The family church, St Stephen's is on the far edge of the Kingston Lacy estate at Pamphill. The road up to the church is lined with a row of trees planted in 1846. The 19th century rebuild of the church replaced a decaying ruin of a church that had existed since 1229. The church has several monuments dedicated to the Bankes family, as well as a window and five pews decorated with the family coat of arms.

==Family members==
Records go back to John Bankes, born 1569, who fathered Sir John Bankes. The most notable members of the Bankes family are as follows:

- Sir John Bankes (1589–1644) was Lord Chief Justice of the Common Pleas to Charles I and a member of the Privy Council was married to "Brave Dame" Mary Bankes. They lived in Corfe Castle, until its destruction during the civil war.
- Sir Ralph Bankes (1631–1677) was the second son of Sir John and brother of Jerome and John.

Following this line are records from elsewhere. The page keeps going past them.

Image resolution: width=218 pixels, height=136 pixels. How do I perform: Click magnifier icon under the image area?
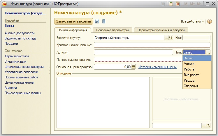(x=208, y=125)
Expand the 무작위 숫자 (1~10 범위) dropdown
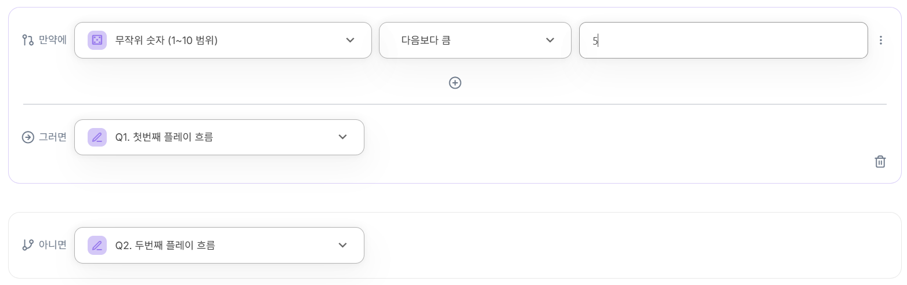This screenshot has height=285, width=907. coord(223,40)
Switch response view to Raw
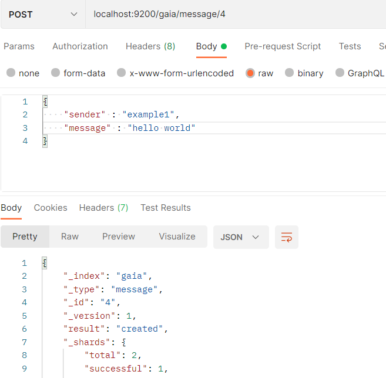 click(70, 237)
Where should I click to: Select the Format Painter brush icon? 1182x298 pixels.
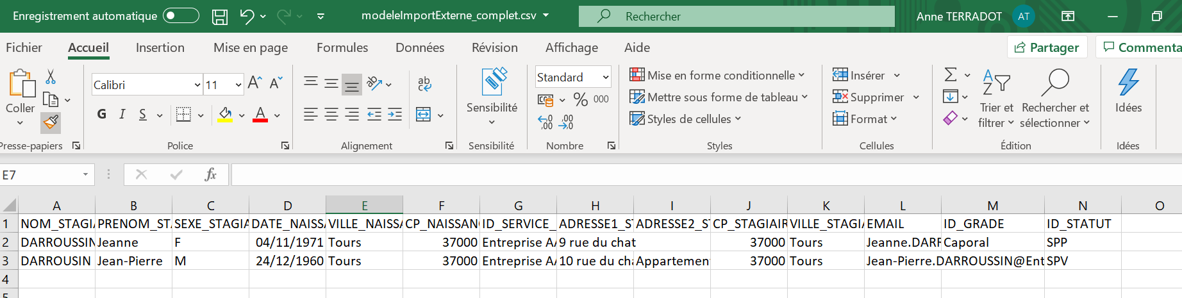[51, 122]
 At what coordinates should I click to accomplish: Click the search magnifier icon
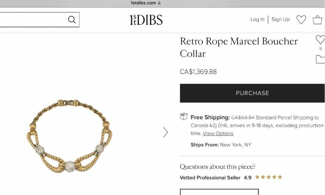point(72,20)
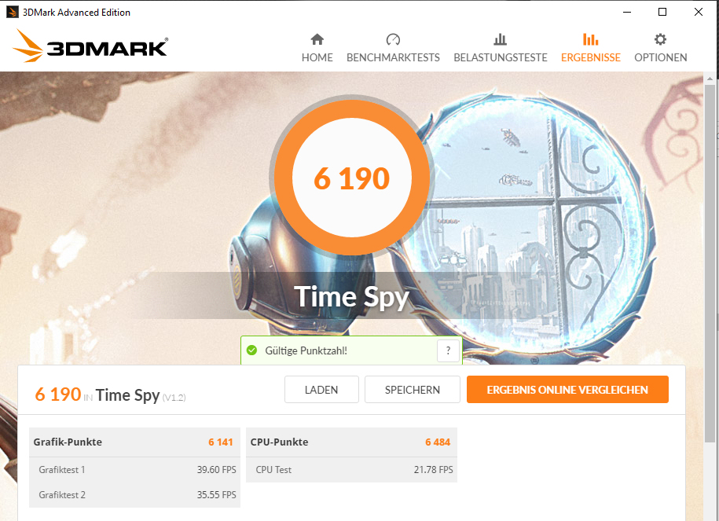Select the Ergebnisse orange bars icon

[591, 39]
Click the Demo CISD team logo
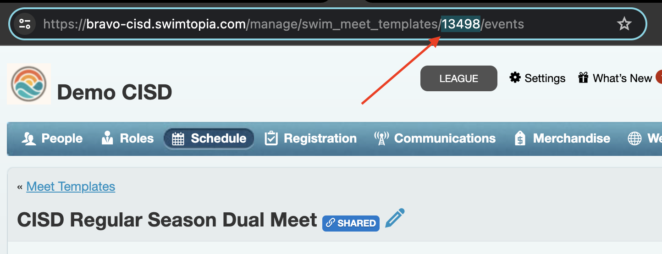The image size is (662, 254). pos(29,84)
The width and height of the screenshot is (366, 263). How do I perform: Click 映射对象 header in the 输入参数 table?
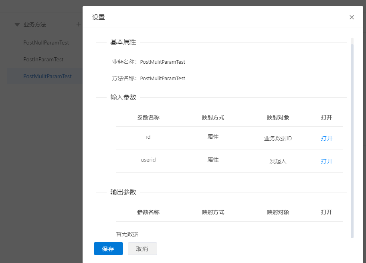[278, 117]
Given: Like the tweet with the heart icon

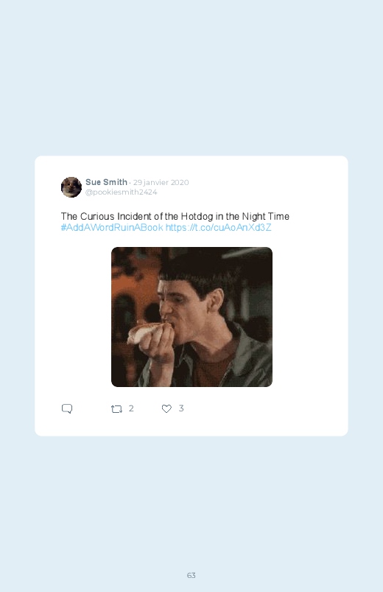Looking at the screenshot, I should click(x=166, y=409).
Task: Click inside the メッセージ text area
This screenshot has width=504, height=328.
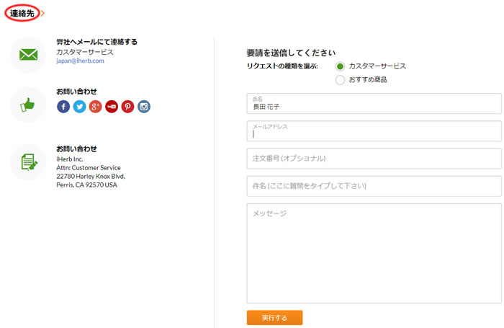Action: 374,253
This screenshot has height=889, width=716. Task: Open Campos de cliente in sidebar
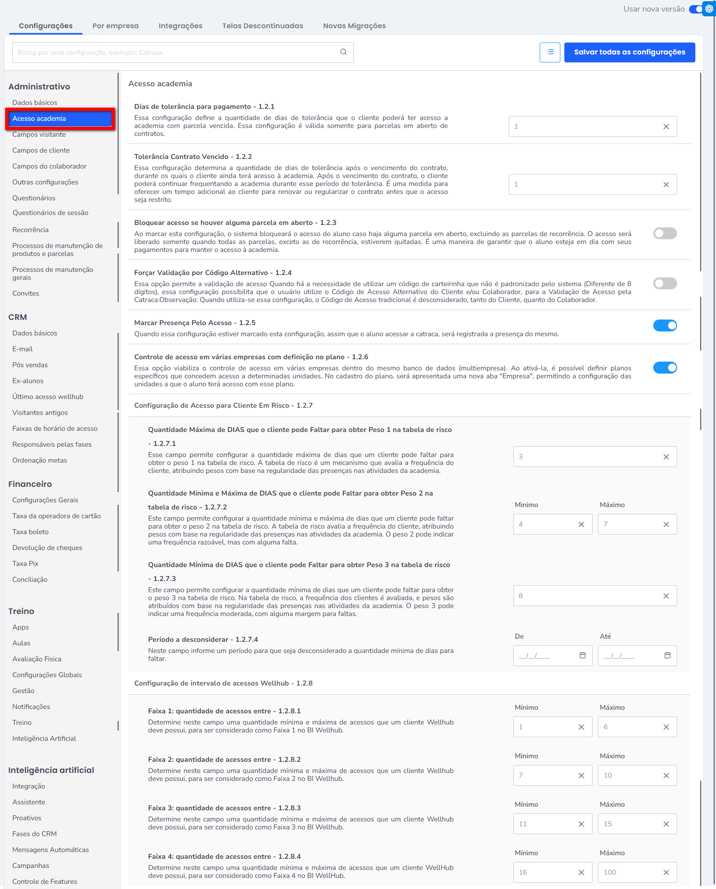[x=41, y=150]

Upon his father and younger brother's deaths, the estate passed to him. He was responsible for the building of the new family seat at Kingston Lacy. He was Member of Parliament (MP) for Corfe.
- John Bankes (1665–1714), son of Sir Ralph, married Lady Margaret Parker and was also MP for Corfe.
- Henry Bankes the Elder (1698–1776), son of John Bankes, married Margaret Wynne, daughter of John Wynne the Bishop of Bath and Wells and owner of Soughton Hall, Flintshire. After the death of her brother, it brought the Hall into ownership of the Bankes family.
- Henry Bankes the Younger (1757–1834) was the son of Henry Bankes the Elder. He became an MP for Corfe, an influential Tory bencher and a chief trustee of the British Museum. He was close friends with both Pitt the Younger and the Duke of Wellington. He purchased new land for the family including Whitemill in 1773.
- William John Bankes (1786–1855), son of Henry Bankes the Younger, who after meeting architect Charles Barry on his Grand Tour in Rome (later Sir Charles Barry, renowned for his rebuild of the Palace of Westminster), enlarged Soughton Hall and encased Kingston Lacy as it is today. A notable explorer and adventurer, he travelled extensively to the Orient and Egypt, and collected the largest private individual collection of Egyptian artefacts in the world. He was good friends with Lord Byron. He also served as MP for Corfe. A scandal forced his retirement from all public affairs until his death.
- Walter Ralph Bankes (1853–1904) was head of the family in the late nineteenth century. He was the father of Ralph Bankes the second and left a financial bequest of £5,000 to pay for the family church of St Stephen's Church, Pamphill. The church was eventually constructed under the leadership of his wife Henrietta Bankes and his son (see below).
- Henrietta Bankes (1867–1953), was the lady of the house during the First World War. She helped turn the majority of the servants' quarters and the out buildings into a hospital for returning injured soldiers. She also allowed the building of a small war hospital, less than a mile away on the estate. She died in 1953.
- Henry John Ralph Bankes (1902–1981) was the seven times great grand son of Sir John Bankes. He became owner of the Kingston Lacy estate on becoming 21 in 1923. He had two sisters, Daphne (1898–1967, unmarried), and Viola Florence Geraldine (1900–1989), who married Norman Bruce Hall, and was known as author Viola Bankes. Henry married in 1935 Hilary Margaret Strickland-Constable (1908–1966) and had two children, one son (John, 1937–1996) and one daughter (Mary, 1940–). Upon his death, he bequeathed Kingston Lacy and Corfe Castle to the National Trust, the largest donation the trust has ever received.

==Heraldry==
The arms of the Bankes family of Kingston Lacy are: Sable, a cross engrailed ermine between four fleur-de-lys or (as is visible for example on a relief sculpture on a stone chimney-piece at Kingston Lacy showing the arms of William Bankes quartering Wynne and Brune). This is a differenced version of the arms of the 14th century family of Bank of Bank Newton, Craven, in the West Riding of Yorkshire, namely: Sable, a cross or between four fleurs-de-lys argent.